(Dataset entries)
■ ■ ■ ■
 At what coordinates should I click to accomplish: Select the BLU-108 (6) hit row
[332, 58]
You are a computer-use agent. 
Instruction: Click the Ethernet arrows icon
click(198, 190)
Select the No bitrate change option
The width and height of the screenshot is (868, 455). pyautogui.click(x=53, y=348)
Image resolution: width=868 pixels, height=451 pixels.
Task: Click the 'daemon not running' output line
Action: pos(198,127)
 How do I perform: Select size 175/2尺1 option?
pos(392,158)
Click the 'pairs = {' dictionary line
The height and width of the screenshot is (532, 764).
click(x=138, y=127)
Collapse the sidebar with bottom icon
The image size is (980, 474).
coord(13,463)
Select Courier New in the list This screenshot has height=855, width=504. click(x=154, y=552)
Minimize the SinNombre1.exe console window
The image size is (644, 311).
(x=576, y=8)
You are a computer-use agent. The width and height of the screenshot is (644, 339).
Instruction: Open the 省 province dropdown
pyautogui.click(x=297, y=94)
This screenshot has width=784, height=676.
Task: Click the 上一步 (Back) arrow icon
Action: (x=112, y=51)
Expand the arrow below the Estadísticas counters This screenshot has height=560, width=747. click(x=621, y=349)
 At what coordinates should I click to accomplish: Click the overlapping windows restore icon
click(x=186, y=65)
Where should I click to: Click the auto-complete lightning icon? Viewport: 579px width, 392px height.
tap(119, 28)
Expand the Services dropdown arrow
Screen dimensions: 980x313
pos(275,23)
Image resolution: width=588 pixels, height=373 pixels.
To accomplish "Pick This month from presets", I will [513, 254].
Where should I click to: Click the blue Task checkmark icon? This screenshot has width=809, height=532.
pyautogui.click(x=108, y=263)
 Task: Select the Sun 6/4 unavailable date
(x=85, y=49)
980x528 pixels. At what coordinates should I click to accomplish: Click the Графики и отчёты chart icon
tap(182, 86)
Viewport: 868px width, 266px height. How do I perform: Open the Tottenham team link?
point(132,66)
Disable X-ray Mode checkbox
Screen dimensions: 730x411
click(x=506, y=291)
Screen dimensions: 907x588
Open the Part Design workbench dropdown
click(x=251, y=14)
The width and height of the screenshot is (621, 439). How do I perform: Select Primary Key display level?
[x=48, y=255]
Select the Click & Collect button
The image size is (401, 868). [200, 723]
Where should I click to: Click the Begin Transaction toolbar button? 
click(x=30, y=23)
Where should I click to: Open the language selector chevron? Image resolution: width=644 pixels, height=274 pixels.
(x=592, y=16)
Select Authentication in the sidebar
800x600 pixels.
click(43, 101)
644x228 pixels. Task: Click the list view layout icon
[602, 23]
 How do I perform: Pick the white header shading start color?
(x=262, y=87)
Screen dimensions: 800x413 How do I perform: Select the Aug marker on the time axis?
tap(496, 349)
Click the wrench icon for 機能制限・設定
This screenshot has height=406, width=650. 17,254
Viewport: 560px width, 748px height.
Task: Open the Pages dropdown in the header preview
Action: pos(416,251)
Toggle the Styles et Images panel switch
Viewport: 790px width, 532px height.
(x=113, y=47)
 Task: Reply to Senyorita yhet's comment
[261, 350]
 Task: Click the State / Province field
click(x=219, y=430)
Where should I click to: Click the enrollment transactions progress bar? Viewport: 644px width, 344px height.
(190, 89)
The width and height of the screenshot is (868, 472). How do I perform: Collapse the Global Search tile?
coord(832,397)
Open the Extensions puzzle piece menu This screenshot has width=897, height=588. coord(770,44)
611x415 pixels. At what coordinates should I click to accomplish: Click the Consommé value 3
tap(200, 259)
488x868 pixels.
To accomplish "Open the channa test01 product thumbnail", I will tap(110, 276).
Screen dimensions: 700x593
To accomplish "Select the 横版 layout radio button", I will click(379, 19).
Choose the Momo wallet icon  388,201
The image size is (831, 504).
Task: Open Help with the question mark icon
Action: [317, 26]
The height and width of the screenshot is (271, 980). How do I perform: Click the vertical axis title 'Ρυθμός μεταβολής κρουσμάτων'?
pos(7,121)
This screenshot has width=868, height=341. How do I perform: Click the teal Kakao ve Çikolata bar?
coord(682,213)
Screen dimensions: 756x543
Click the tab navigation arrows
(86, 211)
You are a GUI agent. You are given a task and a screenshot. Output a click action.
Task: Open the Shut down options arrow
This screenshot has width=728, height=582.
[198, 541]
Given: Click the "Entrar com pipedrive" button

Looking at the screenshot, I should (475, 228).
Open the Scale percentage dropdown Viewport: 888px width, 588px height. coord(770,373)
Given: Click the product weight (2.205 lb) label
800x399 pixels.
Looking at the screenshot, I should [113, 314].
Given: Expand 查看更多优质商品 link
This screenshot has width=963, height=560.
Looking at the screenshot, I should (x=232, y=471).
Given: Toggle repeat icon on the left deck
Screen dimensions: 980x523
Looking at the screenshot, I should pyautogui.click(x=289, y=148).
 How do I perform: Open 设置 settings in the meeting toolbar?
■ ■ ■ ■
YOUR ASSIGNMENT: Pull out every line of the records above that contains the word "agent".

SOLUTION BELOW:
You are a computer-use agent. 
You are a computer-use agent. The width and height of the screenshot is (644, 339).
You are a GUI agent. You are given a task and a screenshot. Output a click action.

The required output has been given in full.